Canción “La Descarada” de Reyli Barba

Lo hemos sabido de siempre, pero hasta hace poco se trataba de guardar las apariencias, de “taparle el ojo al macho”, de fingir, pero está visto que los nuevos políticos no tienen freno y que les importa un rábano lo que la sociedad piense de ellos, hayan o no contado su con voto; total, ya instalados en la silla.

Y es que al llegar a su curul nuestros diputados se olvidan de quiénes los llevaron al cargo y se ponen el uniforme del partido.

Por años nos han insistido en que son representantes del pueblo y que al ocupar tan importante cargo velan por igual por los ciudadanos de todo el estado, sin importar el distrito en que vivan y mucho menos si participaron o no en la elección, su trabajo es el bienestar de la sociedad. ¡Si “Chuchita”, cómo no!

Ayer Claudia Chapa, líder, integrante, relevo, banca, aguadora y demás de la fracción del Partido Verde en el Congreso de Nuevo León, que sólo integra ella y nada más, tuvo el descaro de públicamente aceptar que ella no está ahí para ayudar a los ciudadanos de nuestra entidad y que a los únicos que les hace caso, atiende y procura, son a los dirigentes de su partido.

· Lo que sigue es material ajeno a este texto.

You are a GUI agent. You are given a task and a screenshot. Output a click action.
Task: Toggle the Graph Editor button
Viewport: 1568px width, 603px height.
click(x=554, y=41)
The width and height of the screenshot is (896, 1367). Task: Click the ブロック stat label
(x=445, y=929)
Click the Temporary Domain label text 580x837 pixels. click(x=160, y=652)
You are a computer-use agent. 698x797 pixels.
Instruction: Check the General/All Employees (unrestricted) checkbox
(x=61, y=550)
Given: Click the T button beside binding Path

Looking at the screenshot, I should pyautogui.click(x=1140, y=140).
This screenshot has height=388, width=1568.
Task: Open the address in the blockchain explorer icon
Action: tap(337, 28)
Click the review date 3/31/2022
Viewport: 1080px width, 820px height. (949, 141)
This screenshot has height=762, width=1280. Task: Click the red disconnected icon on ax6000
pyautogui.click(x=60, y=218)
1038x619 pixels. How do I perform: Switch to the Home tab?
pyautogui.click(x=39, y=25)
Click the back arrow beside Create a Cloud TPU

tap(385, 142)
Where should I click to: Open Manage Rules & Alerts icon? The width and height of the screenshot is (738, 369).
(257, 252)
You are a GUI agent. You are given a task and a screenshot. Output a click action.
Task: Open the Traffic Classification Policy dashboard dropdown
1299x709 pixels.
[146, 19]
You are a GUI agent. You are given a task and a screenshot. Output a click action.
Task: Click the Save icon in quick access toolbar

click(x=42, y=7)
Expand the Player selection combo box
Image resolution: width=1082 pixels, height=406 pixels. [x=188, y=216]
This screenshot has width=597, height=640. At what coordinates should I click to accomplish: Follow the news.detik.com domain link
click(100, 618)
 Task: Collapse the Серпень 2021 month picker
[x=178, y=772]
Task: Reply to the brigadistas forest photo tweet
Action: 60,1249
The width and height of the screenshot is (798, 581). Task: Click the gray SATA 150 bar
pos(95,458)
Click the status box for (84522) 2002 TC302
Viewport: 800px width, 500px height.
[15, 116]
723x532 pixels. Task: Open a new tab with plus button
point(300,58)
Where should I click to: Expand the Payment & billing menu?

La legisladora dijo: “Respeto tanto la postura de Morena con su presidenta nacional, como la postura del bloque PRI-PAN-PRD, sin embargo yo le rindo cuentas a mis líderes del Partido Verde tanto local como nacional”.

¡Sopas perico!

Y es que tanto la muchacha verde como su homóloga, la sempiterna Lupita Rodríguez, dueña, propietaria y accionista al 50% del Partido del Trabajo, están como la tocaya de la segunda, la del mambo de Pérez Prado, o sea, que quieren bailar pero no bailan porque los de Morena ni las fumaron y por eso la hacen de tos.

Mal se ven las dos legisladores intentando conseguir algún provecho en el asunto y desmarcarse de Morena, porque aclaran que siguen en la 4T, pero que en este tema no. Es como si una muchacha te dijera que sólo es tu novia “de la cintura para arriba”.

Pero sí, cala, molesta, enfada, encanija y encaborona el descaro de Claudia Chapa a quien los ciudadanos no le importan y sólo le rinde cuentas a su partido.

¿Pensará igual el Senador Verde Waldo Fernández?